Inside the hospital, grim-faced parents cradled young children, whose eyes had sunk back and were unable to prop up their own heads. “I believe in the doctors and also in God,” said 37-year-old Roosevelt Dume, holding the head of his son, Roodly, as he tried to remain upbeat. Out on the streets, the scene was also shocking. For kilometers, almost all the houses were reduced to little more than rubble and twisted metal. Colorful clothes were littered among the chaos. The region’s banana crop was destroyed, with vast fields flattened into a leafy mush. With neither government or foreign aid arriving quickly, people were relying on felled coconuts for food and water. The stench of death, be it human or animal, was everywhere.

In the village of Labei, near Port-a-Piment, locals said the river had washed down cadavers from villages upstream. With nobody coming to move the corpses, residents used planks of driftwood to push them down the river and into the sea. Down by the shore, the corpse of one man lay blistering in the sun. A few hundred meters to his left in a roadside gully, three dead goats stewed in the toxic slime. “It seems to me like a nuclear bomb went off,” said Paul Edouarzin, a UN Environmental Program employee based near Port-a-Piment. “In terms of destruction — environmental and agricultural — I can tell you 2016 is worse than 2010,” he added, referring to the devastating 2010 earthquake from which Haiti has yet to recover.

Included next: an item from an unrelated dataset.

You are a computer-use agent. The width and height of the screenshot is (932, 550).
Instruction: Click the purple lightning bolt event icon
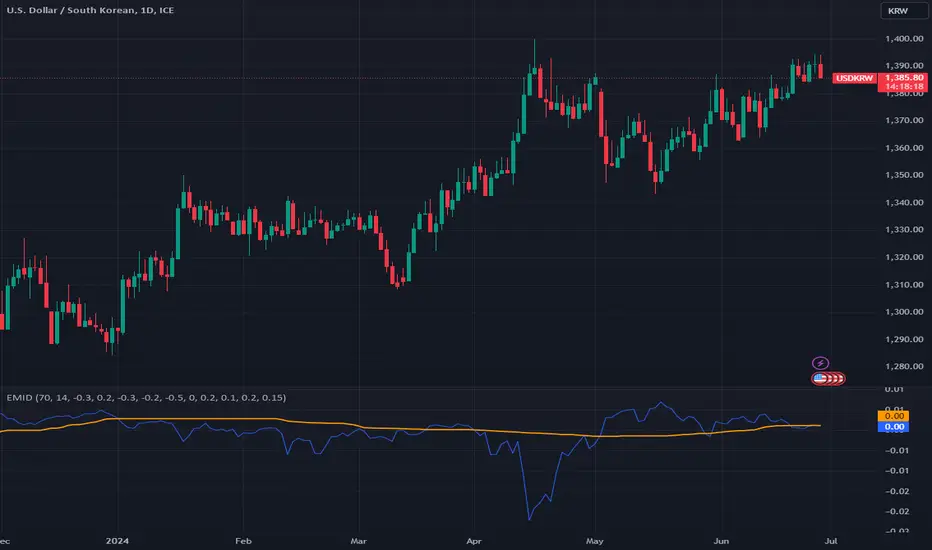pos(820,363)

Diarrhea-stricken residents in the village of Chevalier were well aware of the nearby cholera outbreak, but had little option except to drink the brackish water from the local well that they believed was already contaminated by dead livestock. “We have been abandoned by a government that never thinks of us,” Marie-Ange Henry said, as she surveyed her smashed home. She said Chevalier had yet to receive any aid and many, like her, were coming down with fever. Cholera, she feared, was on its way. Pierre Moise Mongerard, a pastor, was banking on divine assistance to rescue his roofless church in the village of Torbeck. In his Sunday best — a sports coat, chinos and brown leather shoes — he joined a small choir in songs that echoed out into the surrounding rice fields.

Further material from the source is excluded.